# Texto de origen:
━━━━━━━━━━━━━━━━━━━━━━━━━━━━━━

El evangelista no se detiene a contarnos el contenido de la enseñanza del Señor. En esta ocasión hay otros hechos hacia los que quiere atraer nuestra atención, porque contienen unas lecciones muy importantes para la vida cristiana.

Lucha y confianza

Quizás Pedro y sus compañeros pensaban que, al terminar de hablar, Jesús regresaría a la orilla y seguiría su camino. Pero no fue así: se dirigió a ellos y les pidió que volviesen a comenzar su tarea, la que estaban ya a punto de terminar. Se sorprendieron, pero Simón tuvo la grandeza de ánimo de sobreponerse al cansancio y contestar: «Maestro, hemos estado bregando durante toda la noche y no hemos pescado nada; pero sobre tu palabra echaré las redes» [1].

Habían trabajado toda una noche. Y había sido en vano. Sabían hacerlo, era su profesión, tenían experiencia. Pero todo eso no había bastado: habían regresado cansados y de vacío. No parece aventurado suponer que estarían desanimados. Quizás a alguno se le había ocurrido incluso que con aquel oficio no se podía ir adelante y había experimentado el deseo –más o menos contenido– de dejarlo todo, porque le invadía una sensación de inutilidad.

Sabemos que esta historia termina con una pesca abundantísima. Si nos preguntamos por la diferencia entre esa eficacia y el fracaso nocturno, la respuesta es inmediata: la presencia de Jesucristo. Todas las demás circunstancias de este segundo intento parecen menos favorables que las del primero: las redes sin terminar de lavar, la hora poco apropiada, la deteriorada condición física y anímica de los pescadores...

El Señor se sirve de todo esto para darles –y para darnos– una enseñanza espiritual muy importante: sin Cristo no hacemos nada. Sin Cristo, el fruto de la lucha será cansancio, tensión, desánimo, ganas de dejarlo; sin Cristo trataremos de engañarnos echando a las circunstancias la culpa de nuestra ineficacia; sin Cristo nos invadirá la sensación de inutilidad. En cambio, con Él la pesca es abundante.

La santidad no consiste en el cumplimiento de un conjunto de normas. Es la vida de Cristo en nosotros. Por eso, más que en hacer, está en dejar hacer, en dejarse llevar; pero correspondiendo. «Tú, cristiano, y por cristiano hijo de Dios, has de sentir la grave responsabilidad de corresponder a las misericordias que has recibido del Señor, con una actitud de vigilante y amorosa firmeza, para que nada ni nadie pueda desdibujar los rasgos peculiares del Amor, que Él ha impreso en tu alma» [2].

━━━━━━━━━━━━━━━━━━━━━━━━━━━━━━

# Ejemplos de localización en pantalla:
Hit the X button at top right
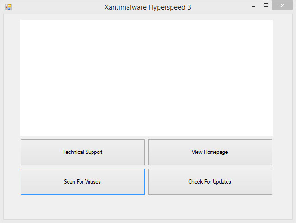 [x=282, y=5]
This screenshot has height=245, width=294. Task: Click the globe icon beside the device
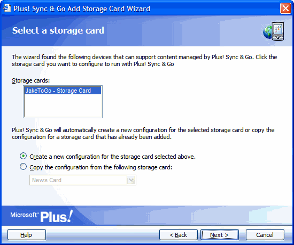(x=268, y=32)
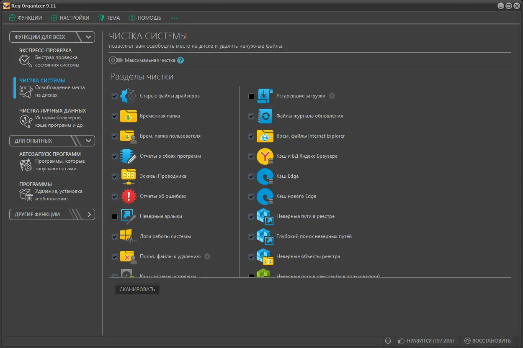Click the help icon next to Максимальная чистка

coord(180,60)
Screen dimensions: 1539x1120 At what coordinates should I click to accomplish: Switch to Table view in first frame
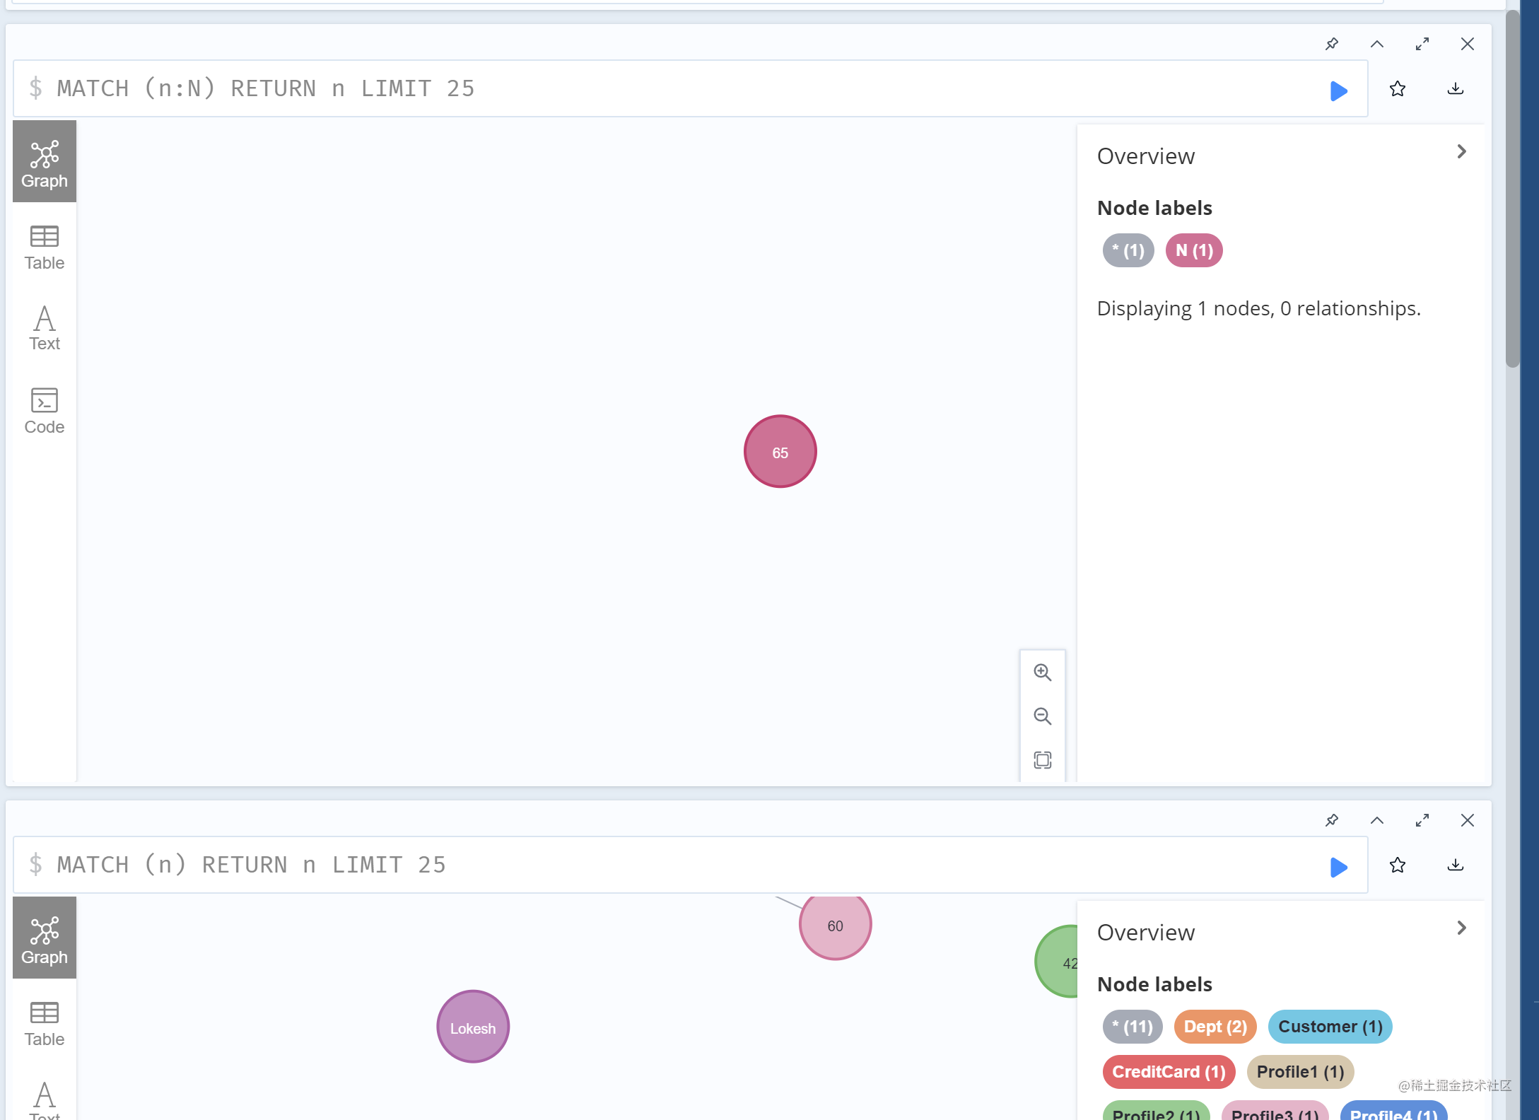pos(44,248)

━━━━━━━━━━━━━━━━━━━━━━━━━━━━━━

# Qué harás:
Prosigue la reflexión sobre la pesca milagrosa a partir de su última oración. Los registros no tienen ningún papel en este ejercicio.

# Respuesta al ejercicio:
Cuando luchamos por ser santos, el hilo de nuestra voluntad se encuentra con el hilo de la Voluntad de Dios y se entrelaza con él para formar un tejido único, una sola pieza que es nuestra vida. Esa trama ha de ir haciéndose cada vez más densa, hasta que llegue un momento en que nuestra voluntad se identifique con la de Dios, de tal modo que no seamos capaces de distinguir una de la otra, porque quieren lo mismo.

Casi al final de su vida en la tierra, Jesús confía a San Pedro: «en verdad, en verdad te digo: cuando eras más joven te ceñías tú mismo y te ibas adonde querías; pero cuando envejezcas extenderás tus manos y otro te ceñirá y llevará adonde no quieras» [3]. Antes te apoyabas en ti, en tu voluntad, en tu fortaleza; antes pensabas que tu palabra era más segura que la mía [4]... y ya ves los resultados. A partir de ahora te apoyarás en Mí y querrás lo que Yo quiera... y las cosas irán mucho mejor.

La vida interior es una tarea de la gracia que requiere nuestra cooperación. El Espíritu Santo sopla e impulsa nuestra barca. Para nuestra correspondencia disponemos de dos remos, por decirlo de algún modo: de una parte, nuestro esfuerzo personal; de otra, la confianza en Dios, la seguridad de que Él no nos deja. Los dos remos son necesarios y hemos de desarrollar los dos brazos si queremos que la vida interior avance. Si falla uno, la barca gira sobre sí misma, es muy difícil de gobernar; el alma camina entonces como a la pata coja: no avanza, se agota, termina por desfallecer y cae fácilmente.

Si falta la decisión eficaz de luchar, la piedad es sentimental, las virtudes escasean: el alma parece llenarse de buenos deseos, que resultan sin embargo ineficaces cuando llega el momento del esfuerzo. Si, en cambio, todo se confía a una voluntad fuerte, a la decisión de lucha sin contar con el Señor, el fruto es aridez, tensión, cansancio, hastío de una pelea que no trae peces a las redes de la vida interior y del apostolado: el alma se encuentra, como Pedro y sus compañeros, en la noche infructuosa.

Si advertimos que algo de esto nos sucede, si a veces caemos en desánimos por apoyarnos demasiado en nuestro conocimiento o experiencia, en nuestra voluntad decidida y fuerte... y poco en Jesucristo, pidamos al Señor que suba a nuestra barca. Nos importa mucho su presencia; mucho más que los resultados de nuestro esfuerzo. Es de notar que el Señor no promete una gran pesca, y Simón no la espera. Pero advierte que de todas maneras vale la pena trabajar por el Señor: «in verbo autem tuo laxabo retia» [5].

Abandono

Volvamos ahora un poco atrás y dirijamos nuestra mirada a la petición de Jesús. «Guía mar adentro, y echad vuestras redes para la pesca» [6].

Duc in altum. Lleva la barca a lo profundo. Para adentrarse en la vida interior hay que renunciar a tener los pies en un terreno firme, totalmente dominado; es preciso avanzar hasta lugares donde fácilmente habrá olas, donde la barca se mueve y el alma advierte que no lo controla todo, donde si cayéramos al agua podríamos hundirnos.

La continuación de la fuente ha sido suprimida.